Lo contrario ocurrió en Irlanda. Las élites estuvieron de acuerdo en superar la violencia y luego se dieron a la tarea de construir las reglas para la inclusión de los antiguos enemigos, de manera que el proceso de desmovilización, desarme y reintegración fluyera. Los medios, que tenían prohibido publicar noticias de Ira antes de las negociaciones, empezaron a entrevistarlos y a divulgar sus opiniones.
Los ciudadanos pudieron escucharlos, conocer sus voces y argumentos y así reconstruir su imagen, sacándolos de la etiqueta de terroristas. Las interpretaciones sobre los hechos violentos, que ocurrieron se encauzaron entre las dos partes para impedir que torpedearan las conversaciones, de manera que los extremistas no lograron imponer su agenda negativa.
En el país tenemos a los medios informando como si no hubiera negociaciones. Usan el mismo lenguaje y adjetivos propios de la guerra. Esa visión impide construir otra imagen de los futuros desmovilizados, pues la ciudadanía depende de los medios para hacerse una idea diferente. Ejemplo, no deben divulgar especulaciones sobre los hechos violentos, sino basarse en información confirmada y verificada que surja de las dos partes.

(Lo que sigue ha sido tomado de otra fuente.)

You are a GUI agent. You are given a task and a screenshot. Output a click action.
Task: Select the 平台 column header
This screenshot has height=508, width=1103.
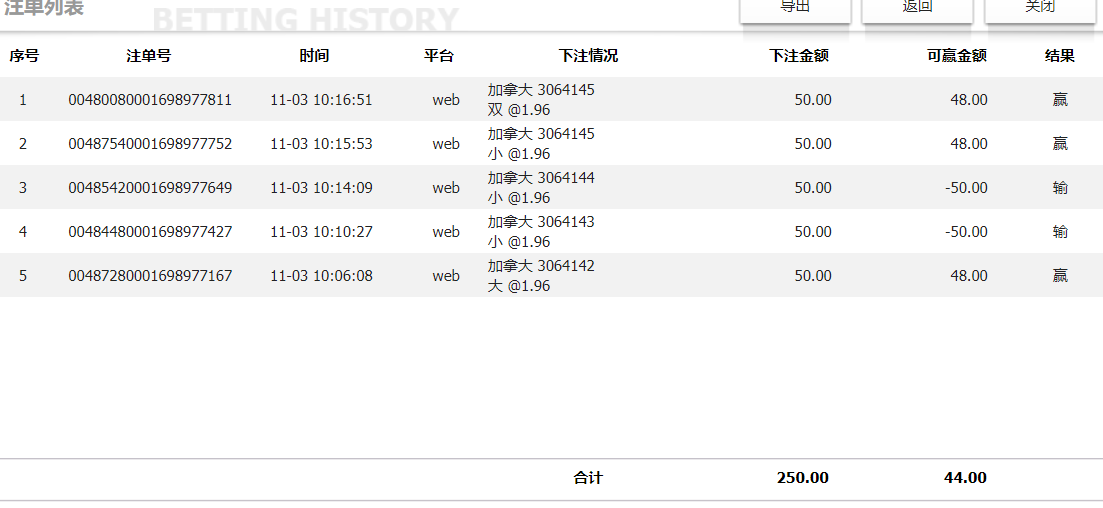pyautogui.click(x=439, y=56)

Pero ese deber ser se atraviesa con la ruptura Uribe-Santos, pues los medios acuden ante cada tropiezo al expresidente para divulgar su versión, que luego se convierte en enormes titulares. O acuden al procurador, que está en la misma cruzada. La ciudadanía se confunde y el proceso se debilita, como lo registran las encuestas. El propio Santos debe retroceder, su lenguaje se vuelve guerrerista, redespliega las tropas y reanuda bombardeos para calmar a los opositores.
Son medidas que provocarán más violencia y desconfianza. La tarea para evitar el fracaso la tiene a la vista el dúo Santos-Jaramillo, que lidera el tema: pactar el consenso de las élites, lograr un Plan Colombia fase II. Es imposible hacer una paz verdadera y positiva, contra la mitad de la opinión y las élites políticas y económicas.